President Donald Trump's pardons already stand out as the most self-serving of any other president, and suggest that he'd try to pardon himself if the need ever arose.
Other presidents have issued controversial pardons, but his pardons of war criminals, corrupt officials and white-collar criminals are "on another level" -- and, like so many of Trump's actions, offer some insight into his own psyche, reported the Washington Post's Aaron Blake.
"Trump’s first pardon was for Joe Arpaio, who might be the most pronounced embodiment of Trump’s hard-line immigration policies in American politics," Blake wrote. "Arpaio’s crimes also involved disobeying a judge’s orders against racial profiling of suspected undocumented immigrants; Trump as a candidate in the months before the pardon advocated racial profiling and for a ban on Muslim immigration and, in one of his first acts as president, banned immigration from several majority-Muslim nations."
The president has also pardoned conservative gadfly Dinesh D’Souza, who, like Trump, was a "birther" conspiracy theorist and, also like Trump, convicted of a campaign finance violation -- which former attorney Michael Cohen implicated Trump in after his own conviction.
His pardon and commutation spree on Tuesday -- which included notorious "junk bond king" Michael Milken, former San Francisco 49ers owner Eddie DeBartolo Jr. and disgraced Illinois Gov.
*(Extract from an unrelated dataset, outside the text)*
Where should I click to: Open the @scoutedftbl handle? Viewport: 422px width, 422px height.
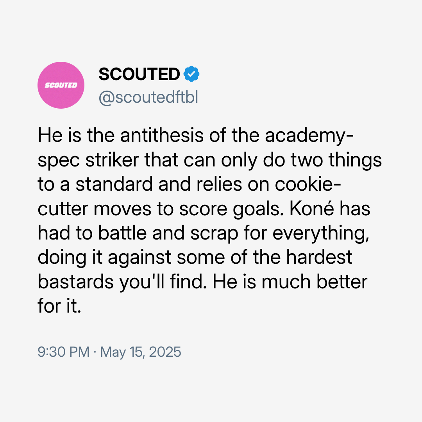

Rod Blagojevich -- really gave up the game, according to Blake.
"The Blagojevich commutation and the dual billionaire pardons Tuesday drive home the idea that Trump may sometimes see himself in these pardons," Blake wrote. "That’s too much coincidence for one day. Trump has maintained before that he has the 'absolute right' to pardon himself if need be. He kind of already has."